Disability inclusion involves the full integration of employment, customer service, and marketing, with the full engagement and support of senior leadership, into an organization’s culture. This allows prospective employees, consumers (and their families) to apply for job openings, make purchases, or use services.

A study from the Center for Talent Innovation (CTI) found that a significant portion of the white-collar workforce has a physical or mental impairment that substantially limits a major life activity: 30% of a nationally representative survey of 3,570 white-collar employees. Employees with disabilities comprise a large talent pool, which is also remarkably innovative: 75% of them report having an idea that would drive value for their company (versus 66% of employees without disabilities).

Diversity ethics

The social resurgence and attention on inclusion has triggered the significance of digital diversity within corporate structures. To some, this may seem like an entirely new way to innovate but it’s been built into the corporate mission, vision, and beliefs. Cultivating a culture of empowerment for inclusion requires that an organization arrives at digital diversity through an ecosystem of ethicsintegrity, and morality within a conscious corporate culture. This is what that looks like in action:

  • Corporate Code of Ethics (beliefs) in the workplace that is regulated by HR and management, but is also sought after during the interview process. Its behavioral criteria seeks to address the interaction with others when conducting business, general practices, and collaborating in day-to-day business activities.
  • Corporate integrity (mission) is the outpouring of its values: encouraging employees to bring their whole, healthy selves to an internally consistent workplace. An environment where self-awareness, accountability, honesty, and responsibility are rewarded.
  • Diversity is not just a business imperative but also a moral imperative (vision) – not just of gender or race, but also of ideas and personalities. It invests in human potential and is a value embraced by the younger generation entering the workplace.

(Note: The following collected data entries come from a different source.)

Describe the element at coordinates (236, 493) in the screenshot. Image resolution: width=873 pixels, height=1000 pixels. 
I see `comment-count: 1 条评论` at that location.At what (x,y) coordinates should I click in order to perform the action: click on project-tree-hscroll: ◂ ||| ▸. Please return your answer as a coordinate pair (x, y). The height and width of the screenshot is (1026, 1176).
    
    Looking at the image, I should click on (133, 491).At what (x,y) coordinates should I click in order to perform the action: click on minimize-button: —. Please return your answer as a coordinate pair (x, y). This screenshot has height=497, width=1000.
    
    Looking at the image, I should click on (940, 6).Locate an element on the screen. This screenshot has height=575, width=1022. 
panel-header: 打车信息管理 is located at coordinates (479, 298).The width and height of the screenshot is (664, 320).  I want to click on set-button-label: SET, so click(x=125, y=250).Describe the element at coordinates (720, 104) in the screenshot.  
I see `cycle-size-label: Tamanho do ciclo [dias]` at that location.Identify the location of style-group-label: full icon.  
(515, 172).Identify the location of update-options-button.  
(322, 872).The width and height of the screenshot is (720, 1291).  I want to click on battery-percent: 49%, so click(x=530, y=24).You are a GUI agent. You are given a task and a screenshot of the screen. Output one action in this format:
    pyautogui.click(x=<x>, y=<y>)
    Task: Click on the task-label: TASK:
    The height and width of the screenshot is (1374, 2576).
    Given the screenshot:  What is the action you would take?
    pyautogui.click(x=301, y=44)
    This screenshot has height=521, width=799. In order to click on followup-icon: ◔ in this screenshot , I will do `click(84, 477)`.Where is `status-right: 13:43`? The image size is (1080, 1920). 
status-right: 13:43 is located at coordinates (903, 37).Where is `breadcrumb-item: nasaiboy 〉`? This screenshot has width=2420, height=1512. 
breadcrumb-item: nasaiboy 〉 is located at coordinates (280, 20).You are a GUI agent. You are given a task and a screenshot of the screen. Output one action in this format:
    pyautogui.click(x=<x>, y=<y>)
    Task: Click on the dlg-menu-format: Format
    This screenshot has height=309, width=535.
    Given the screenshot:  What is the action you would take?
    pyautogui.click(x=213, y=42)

Citizenship within a digital community occurs in the workplace when delivering technical or digital products. According to the Digital Diversity Network (DDN), it is about advancing diversity, creating access, and fostering inclusion within the digital and technology sectors. DDN’s vision is for people of color to fully participate, compete, and benefit as the inventors, creators, producers, and users in the innovation economy. It also refers to ‘everything digital in variation; by way of production, usage, consumption, users, the services provided, and interactions within.’

Without a strong climate, efforts to strengthen a compliance culture of integrity fail to drive sustainable business outcomes.

Jordan Bryan

Intellectual capital begins with the human capital within an organization, which includes and respects the intersection of identity across the entire workforce. This ensures that we learn from each other, but also build products that can be used by all. Historically, building solutions with diversity in mind has developed disruptive innovation and inclusive AI that respects and remains mission-focused.

Conclusion

The DDN works to ensure that the hi-tech producer/earner economy mirrors the demographics of key consumer and user groups. By providing resources and opportunities for career and business development i.e. recruitment, retention, and networking, as well as reward and recognition programs for industry professionals, DDN helps to retain and grow the existing pipeline of diverse tech talent. Thereby accelerating and sustaining diversity.

In conclusion, statistics prove that inclusive companies outperform homogeneous ones, are 1.7x more likely to be innovation leaders, and are 70% more likely to capture new markets. More importantly, 67% of candidates want to join a diverse team and/or company. Digital diversity is just as much about who is engineering, developing, testing, and consuming technology as much as it is about the scaffolding of inclusion within scalable technology sectors around the world.